— Start —

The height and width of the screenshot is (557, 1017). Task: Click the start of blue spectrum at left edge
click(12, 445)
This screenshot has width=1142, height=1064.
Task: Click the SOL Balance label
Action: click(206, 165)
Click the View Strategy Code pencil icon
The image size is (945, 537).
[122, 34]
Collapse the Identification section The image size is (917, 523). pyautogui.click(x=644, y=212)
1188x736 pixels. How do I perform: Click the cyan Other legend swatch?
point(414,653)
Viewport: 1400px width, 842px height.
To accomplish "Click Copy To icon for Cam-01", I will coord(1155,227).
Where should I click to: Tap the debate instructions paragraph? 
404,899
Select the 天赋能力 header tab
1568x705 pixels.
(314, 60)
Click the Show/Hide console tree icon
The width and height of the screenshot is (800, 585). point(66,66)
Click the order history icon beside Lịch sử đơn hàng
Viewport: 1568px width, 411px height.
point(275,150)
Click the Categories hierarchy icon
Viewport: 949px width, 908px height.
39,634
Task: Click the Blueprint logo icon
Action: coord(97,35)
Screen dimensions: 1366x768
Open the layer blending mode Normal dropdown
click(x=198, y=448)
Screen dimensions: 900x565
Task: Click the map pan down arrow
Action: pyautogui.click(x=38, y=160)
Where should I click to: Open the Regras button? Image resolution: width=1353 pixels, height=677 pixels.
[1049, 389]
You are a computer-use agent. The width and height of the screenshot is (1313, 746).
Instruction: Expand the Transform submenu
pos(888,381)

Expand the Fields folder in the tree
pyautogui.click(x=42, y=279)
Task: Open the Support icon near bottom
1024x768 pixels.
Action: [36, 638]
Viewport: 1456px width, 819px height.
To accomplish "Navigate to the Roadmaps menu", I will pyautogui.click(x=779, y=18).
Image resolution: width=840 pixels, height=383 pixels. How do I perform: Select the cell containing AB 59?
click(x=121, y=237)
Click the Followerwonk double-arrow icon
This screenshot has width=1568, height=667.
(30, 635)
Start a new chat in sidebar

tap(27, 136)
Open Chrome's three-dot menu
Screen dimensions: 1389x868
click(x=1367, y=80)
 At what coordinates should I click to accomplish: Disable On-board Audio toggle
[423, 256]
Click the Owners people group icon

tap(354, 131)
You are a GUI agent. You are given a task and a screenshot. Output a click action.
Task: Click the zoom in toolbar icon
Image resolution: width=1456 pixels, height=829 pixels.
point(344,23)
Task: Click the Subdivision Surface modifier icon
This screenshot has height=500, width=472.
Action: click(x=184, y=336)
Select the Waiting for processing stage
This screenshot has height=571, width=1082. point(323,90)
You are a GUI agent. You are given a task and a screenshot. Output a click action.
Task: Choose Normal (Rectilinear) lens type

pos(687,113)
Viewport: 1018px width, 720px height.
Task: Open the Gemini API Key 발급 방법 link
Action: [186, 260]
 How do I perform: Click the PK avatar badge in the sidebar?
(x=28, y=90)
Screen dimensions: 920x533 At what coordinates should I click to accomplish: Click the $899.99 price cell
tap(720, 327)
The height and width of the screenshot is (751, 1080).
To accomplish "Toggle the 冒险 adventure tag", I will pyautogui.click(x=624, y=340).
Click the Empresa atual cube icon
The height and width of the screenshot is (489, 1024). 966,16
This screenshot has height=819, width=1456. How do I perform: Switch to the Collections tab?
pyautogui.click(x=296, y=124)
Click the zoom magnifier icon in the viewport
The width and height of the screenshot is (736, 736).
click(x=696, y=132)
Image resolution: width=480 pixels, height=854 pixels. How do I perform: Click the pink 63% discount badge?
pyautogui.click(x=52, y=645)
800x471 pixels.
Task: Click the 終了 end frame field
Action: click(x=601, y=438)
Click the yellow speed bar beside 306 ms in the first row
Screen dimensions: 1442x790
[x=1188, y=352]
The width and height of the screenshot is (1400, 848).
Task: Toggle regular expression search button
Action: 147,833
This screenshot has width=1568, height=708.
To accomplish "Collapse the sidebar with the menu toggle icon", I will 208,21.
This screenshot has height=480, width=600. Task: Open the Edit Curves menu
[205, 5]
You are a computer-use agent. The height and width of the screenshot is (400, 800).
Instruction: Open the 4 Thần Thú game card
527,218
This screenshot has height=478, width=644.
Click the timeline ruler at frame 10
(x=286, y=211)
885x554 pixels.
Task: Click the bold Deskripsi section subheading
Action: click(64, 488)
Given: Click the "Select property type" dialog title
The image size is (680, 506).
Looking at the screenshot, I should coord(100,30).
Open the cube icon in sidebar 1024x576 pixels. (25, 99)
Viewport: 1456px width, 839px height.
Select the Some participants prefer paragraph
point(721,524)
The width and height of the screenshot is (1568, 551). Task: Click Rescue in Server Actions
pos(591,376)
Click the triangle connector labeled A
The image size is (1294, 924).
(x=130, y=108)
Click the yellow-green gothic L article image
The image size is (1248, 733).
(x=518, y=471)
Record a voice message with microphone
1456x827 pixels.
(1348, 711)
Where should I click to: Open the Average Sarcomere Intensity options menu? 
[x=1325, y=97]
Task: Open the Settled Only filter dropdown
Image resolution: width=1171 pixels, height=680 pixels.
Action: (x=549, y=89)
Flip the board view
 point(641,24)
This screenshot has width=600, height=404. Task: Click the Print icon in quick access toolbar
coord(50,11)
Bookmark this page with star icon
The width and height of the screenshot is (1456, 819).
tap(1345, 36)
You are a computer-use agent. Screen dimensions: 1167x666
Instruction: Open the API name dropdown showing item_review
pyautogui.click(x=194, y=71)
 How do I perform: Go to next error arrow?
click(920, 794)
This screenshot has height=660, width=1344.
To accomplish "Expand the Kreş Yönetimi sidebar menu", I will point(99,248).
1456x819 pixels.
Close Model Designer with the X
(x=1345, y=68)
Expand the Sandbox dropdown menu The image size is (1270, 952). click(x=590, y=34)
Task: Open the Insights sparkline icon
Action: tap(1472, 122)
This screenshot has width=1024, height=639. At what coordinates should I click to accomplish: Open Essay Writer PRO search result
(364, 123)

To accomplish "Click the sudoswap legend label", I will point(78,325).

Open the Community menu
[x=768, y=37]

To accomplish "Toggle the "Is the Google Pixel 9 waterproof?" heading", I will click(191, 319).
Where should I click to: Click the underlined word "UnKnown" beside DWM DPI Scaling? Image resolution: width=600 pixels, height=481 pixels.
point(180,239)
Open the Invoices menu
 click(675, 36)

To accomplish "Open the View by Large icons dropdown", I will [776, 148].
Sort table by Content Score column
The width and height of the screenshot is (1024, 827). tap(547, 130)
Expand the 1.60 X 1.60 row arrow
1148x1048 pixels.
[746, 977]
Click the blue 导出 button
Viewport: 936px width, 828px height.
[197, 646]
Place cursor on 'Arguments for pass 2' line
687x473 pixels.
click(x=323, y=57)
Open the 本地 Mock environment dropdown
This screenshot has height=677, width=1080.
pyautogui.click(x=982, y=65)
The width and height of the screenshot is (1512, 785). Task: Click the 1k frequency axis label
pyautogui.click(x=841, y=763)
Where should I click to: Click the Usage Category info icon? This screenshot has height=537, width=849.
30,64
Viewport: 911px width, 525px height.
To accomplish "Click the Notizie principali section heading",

— End —

Stated problem: Could you format every line of the records above as a numbered list, leaving out the blank lines?

Exercise solution:
1. The height and width of the screenshot is (557, 1017). Task: Click the start of blue spectrum at left edge
2. click(12, 445)
3. This screenshot has width=1142, height=1064.
4. Task: Click the SOL Balance label
5. Action: click(206, 165)
6. Click the View Strategy Code pencil icon
7. The image size is (945, 537).
8. [122, 34]
9. Collapse the Identification section The image size is (917, 523). pyautogui.click(x=644, y=212)
10. 1188x736 pixels. How do I perform: Click the cyan Other legend swatch?
11. point(414,653)
12. Viewport: 1400px width, 842px height.
13. To accomplish "Click Copy To icon for Cam-01", I will coord(1155,227).
14. Where should I click to: Tap the debate instructions paragraph? 
15. 404,899
16. Select the 天赋能力 header tab
17. 1568x705 pixels.
18. (314, 60)
19. Click the Show/Hide console tree icon
20. The width and height of the screenshot is (800, 585). point(66,66)
21. Click the order history icon beside Lịch sử đơn hàng
22. Viewport: 1568px width, 411px height.
23. point(275,150)
24. Click the Categories hierarchy icon
25. Viewport: 949px width, 908px height.
26. 39,634
27. Task: Click the Blueprint logo icon
28. Action: coord(97,35)
29. Screen dimensions: 1366x768
30. Open the layer blending mode Normal dropdown
31. click(x=198, y=448)
32. Screen dimensions: 900x565
33. Task: Click the map pan down arrow
34. Action: pyautogui.click(x=38, y=160)
35. Where should I click to: Open the Regras button? Image resolution: width=1353 pixels, height=677 pixels.
36. [1049, 389]
37. You are a computer-use agent. The width and height of the screenshot is (1313, 746).
38. Instruction: Expand the Transform submenu
39. pos(888,381)
40. Expand the Fields folder in the tree
41. pyautogui.click(x=42, y=279)
42. Task: Open the Support icon near bottom
43. 1024x768 pixels.
44. Action: [36, 638]
45. Viewport: 1456px width, 819px height.
46. To accomplish "Navigate to the Roadmaps menu", I will pyautogui.click(x=779, y=18).
47. Image resolution: width=840 pixels, height=383 pixels. How do I perform: Select the cell containing AB 59?
48. click(x=121, y=237)
49. Click the Followerwonk double-arrow icon
50. This screenshot has width=1568, height=667.
51. (30, 635)
52. Start a new chat in sidebar
53. tap(27, 136)
54. Open Chrome's three-dot menu
55. Screen dimensions: 1389x868
56. click(x=1367, y=80)
57.  At what coordinates should I click to accomplish: Disable On-board Audio toggle
58. [423, 256]
59. Click the Owners people group icon
60. tap(354, 131)
61. You are a GUI agent. You are given a task and a screenshot. Output a click action.
62. Task: Click the zoom in toolbar icon
63. Image resolution: width=1456 pixels, height=829 pixels.
64. point(344,23)
65. Task: Click the Subdivision Surface modifier icon
66. This screenshot has height=500, width=472.
67. Action: click(x=184, y=336)
68. Select the Waiting for processing stage
69. This screenshot has height=571, width=1082. point(323,90)
70. You are a GUI agent. You are given a task and a screenshot. Output a click action.
71. Task: Choose Normal (Rectilinear) lens type
72. pos(687,113)
73. Viewport: 1018px width, 720px height.
74. Task: Open the Gemini API Key 발급 방법 link
75. Action: [186, 260]
76.  How do I perform: Click the PK avatar badge in the sidebar?
77. (x=28, y=90)
78. Screen dimensions: 920x533 At what coordinates should I click to accomplish: Click the $899.99 price cell
79. tap(720, 327)
80. The height and width of the screenshot is (751, 1080).
81. To accomplish "Toggle the 冒险 adventure tag", I will pyautogui.click(x=624, y=340).
82. Click the Empresa atual cube icon
83. The height and width of the screenshot is (489, 1024). 966,16
84. This screenshot has height=819, width=1456. How do I perform: Switch to the Collections tab?
85. pyautogui.click(x=296, y=124)
86. Click the zoom magnifier icon in the viewport
87. The width and height of the screenshot is (736, 736).
88. click(x=696, y=132)
89. Image resolution: width=480 pixels, height=854 pixels. How do I perform: Click the pink 63% discount badge?
90. pyautogui.click(x=52, y=645)
91. 800x471 pixels.
92. Task: Click the 終了 end frame field
93. Action: click(x=601, y=438)
94. Click the yellow speed bar beside 306 ms in the first row
95. Screen dimensions: 1442x790
96. [x=1188, y=352]
97. The width and height of the screenshot is (1400, 848).
98. Task: Toggle regular expression search button
99. Action: 147,833
100. This screenshot has width=1568, height=708.
101. To accomplish "Collapse the sidebar with the menu toggle icon", I will 208,21.
102. This screenshot has height=480, width=600. Task: Open the Edit Curves menu
103. [205, 5]
104. You are a computer-use agent. The height and width of the screenshot is (400, 800).
105. Instruction: Open the 4 Thần Thú game card
106. 527,218
107. This screenshot has height=478, width=644.
108. Click the timeline ruler at frame 10
109. (x=286, y=211)
110. 885x554 pixels.
111. Task: Click the bold Deskripsi section subheading
112. Action: click(64, 488)
113. Given: Click the "Select property type" dialog title
114. The image size is (680, 506).
115. Looking at the screenshot, I should coord(100,30).
116. Open the cube icon in sidebar 1024x576 pixels. (25, 99)
117. Viewport: 1456px width, 839px height.
118. Select the Some participants prefer paragraph
119. point(721,524)
120. The width and height of the screenshot is (1568, 551). Task: Click Rescue in Server Actions
121. pos(591,376)
122. Click the triangle connector labeled A
123. The image size is (1294, 924).
124. (x=130, y=108)
125. Click the yellow-green gothic L article image
126. The image size is (1248, 733).
127. (x=518, y=471)
128. Record a voice message with microphone
129. 1456x827 pixels.
130. (1348, 711)
131. Where should I click to: Open the Average Sarcomere Intensity options menu? 
132. [x=1325, y=97]
133. Task: Open the Settled Only filter dropdown
134. Image resolution: width=1171 pixels, height=680 pixels.
135. Action: (x=549, y=89)
136. Flip the board view
137.  point(641,24)
138. This screenshot has width=600, height=404. Task: Click the Print icon in quick access toolbar
139. coord(50,11)
140. Bookmark this page with star icon
141. The width and height of the screenshot is (1456, 819).
142. tap(1345, 36)
143. You are a computer-use agent. Screen dimensions: 1167x666
144. Instruction: Open the API name dropdown showing item_review
145. pyautogui.click(x=194, y=71)
146.  How do I perform: Go to next error arrow?
147. click(920, 794)
148. This screenshot has height=660, width=1344.
149. To accomplish "Expand the Kreş Yönetimi sidebar menu", I will point(99,248).
150. 1456x819 pixels.
151. Close Model Designer with the X
152. (x=1345, y=68)
153. Expand the Sandbox dropdown menu The image size is (1270, 952). click(x=590, y=34)
154. Task: Open the Insights sparkline icon
155. Action: tap(1472, 122)
156. This screenshot has width=1024, height=639. At what coordinates should I click to accomplish: Open Essay Writer PRO search result
157. (364, 123)
158. To accomplish "Click the sudoswap legend label", I will point(78,325).
159. Open the Community menu
160. [x=768, y=37]
161. To accomplish "Toggle the "Is the Google Pixel 9 waterproof?" heading", I will click(191, 319).
162. Where should I click to: Click the underlined word "UnKnown" beside DWM DPI Scaling? Image resolution: width=600 pixels, height=481 pixels.
163. point(180,239)
164. Open the Invoices menu
165.  click(675, 36)
166. To accomplish "Open the View by Large icons dropdown", I will [776, 148].
167. Sort table by Content Score column
168. The width and height of the screenshot is (1024, 827). tap(547, 130)
169. Expand the 1.60 X 1.60 row arrow
170. 1148x1048 pixels.
171. [746, 977]
172. Click the blue 导出 button
173. Viewport: 936px width, 828px height.
174. [197, 646]
175. Place cursor on 'Arguments for pass 2' line
176. 687x473 pixels.
177. click(x=323, y=57)
178. Open the 本地 Mock environment dropdown
179. This screenshot has height=677, width=1080.
180. pyautogui.click(x=982, y=65)
181. The width and height of the screenshot is (1512, 785). Task: Click the 1k frequency axis label
182. pyautogui.click(x=841, y=763)
183. Where should I click to: Click the Usage Category info icon? This screenshot has height=537, width=849.
184. 30,64
185. Viewport: 911px width, 525px height.
186. To accomplish "Click the Notizie principali section heading",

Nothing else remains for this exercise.